─── Task inputs

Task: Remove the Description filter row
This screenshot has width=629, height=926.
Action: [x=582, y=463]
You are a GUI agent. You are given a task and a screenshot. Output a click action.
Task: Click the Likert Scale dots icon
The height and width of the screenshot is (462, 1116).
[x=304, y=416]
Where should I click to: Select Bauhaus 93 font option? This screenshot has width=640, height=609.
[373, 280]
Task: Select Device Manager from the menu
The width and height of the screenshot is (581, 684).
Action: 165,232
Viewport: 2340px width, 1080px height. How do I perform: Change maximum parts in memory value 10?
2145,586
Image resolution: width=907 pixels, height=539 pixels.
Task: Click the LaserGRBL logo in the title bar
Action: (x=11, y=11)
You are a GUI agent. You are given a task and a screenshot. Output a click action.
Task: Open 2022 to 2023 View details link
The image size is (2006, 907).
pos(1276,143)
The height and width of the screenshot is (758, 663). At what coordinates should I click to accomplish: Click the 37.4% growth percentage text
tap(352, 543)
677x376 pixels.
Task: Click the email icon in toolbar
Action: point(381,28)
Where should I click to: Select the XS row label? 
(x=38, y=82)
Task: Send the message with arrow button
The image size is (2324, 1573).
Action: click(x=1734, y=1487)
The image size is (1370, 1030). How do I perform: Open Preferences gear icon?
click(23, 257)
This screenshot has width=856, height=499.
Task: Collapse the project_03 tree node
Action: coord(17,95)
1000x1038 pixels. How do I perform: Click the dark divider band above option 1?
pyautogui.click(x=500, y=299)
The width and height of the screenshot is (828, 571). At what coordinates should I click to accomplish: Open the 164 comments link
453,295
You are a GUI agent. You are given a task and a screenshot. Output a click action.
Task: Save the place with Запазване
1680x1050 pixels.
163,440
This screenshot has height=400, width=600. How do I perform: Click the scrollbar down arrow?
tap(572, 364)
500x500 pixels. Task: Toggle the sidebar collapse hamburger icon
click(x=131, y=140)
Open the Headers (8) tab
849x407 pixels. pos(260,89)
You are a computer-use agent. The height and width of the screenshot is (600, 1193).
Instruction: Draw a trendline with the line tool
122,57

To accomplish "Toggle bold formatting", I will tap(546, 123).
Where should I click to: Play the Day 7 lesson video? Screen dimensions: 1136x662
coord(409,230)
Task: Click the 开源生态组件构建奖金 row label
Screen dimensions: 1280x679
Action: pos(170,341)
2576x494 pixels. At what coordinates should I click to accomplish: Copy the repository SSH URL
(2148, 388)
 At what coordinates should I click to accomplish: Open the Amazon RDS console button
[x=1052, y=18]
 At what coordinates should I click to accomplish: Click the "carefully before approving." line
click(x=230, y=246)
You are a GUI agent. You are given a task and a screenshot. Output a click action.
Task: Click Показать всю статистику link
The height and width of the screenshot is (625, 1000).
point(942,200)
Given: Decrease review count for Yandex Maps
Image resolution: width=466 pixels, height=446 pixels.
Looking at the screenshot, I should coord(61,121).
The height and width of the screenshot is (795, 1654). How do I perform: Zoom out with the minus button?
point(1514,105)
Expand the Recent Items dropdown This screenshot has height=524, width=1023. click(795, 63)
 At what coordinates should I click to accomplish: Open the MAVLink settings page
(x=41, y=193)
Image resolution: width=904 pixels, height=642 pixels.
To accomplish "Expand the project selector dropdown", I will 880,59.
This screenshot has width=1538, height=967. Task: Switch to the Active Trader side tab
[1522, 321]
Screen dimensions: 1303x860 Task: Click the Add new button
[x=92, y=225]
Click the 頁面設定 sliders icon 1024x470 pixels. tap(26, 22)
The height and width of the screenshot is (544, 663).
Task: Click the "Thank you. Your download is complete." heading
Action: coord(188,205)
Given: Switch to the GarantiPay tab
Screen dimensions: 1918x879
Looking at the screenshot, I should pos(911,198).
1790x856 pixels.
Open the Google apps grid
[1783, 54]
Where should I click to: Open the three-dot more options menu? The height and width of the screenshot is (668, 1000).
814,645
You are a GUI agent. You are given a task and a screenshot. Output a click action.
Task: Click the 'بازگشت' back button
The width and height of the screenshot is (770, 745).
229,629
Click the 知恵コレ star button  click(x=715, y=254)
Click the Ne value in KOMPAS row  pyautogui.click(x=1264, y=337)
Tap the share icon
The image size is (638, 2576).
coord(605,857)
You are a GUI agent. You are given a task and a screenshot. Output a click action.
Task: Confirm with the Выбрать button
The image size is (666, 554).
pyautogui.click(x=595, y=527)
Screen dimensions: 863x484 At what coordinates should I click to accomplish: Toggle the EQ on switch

──────

◆ **How to complete this task**
Your answer should be exactly the lines of the data above, from the first through the line containing "Task: Click the Likert Scale dots icon".

◆ **Response**
Task: Remove the Description filter row
This screenshot has width=629, height=926.
Action: [x=582, y=463]
You are a GUI agent. You are given a task and a screenshot. Output a click action.
Task: Click the Likert Scale dots icon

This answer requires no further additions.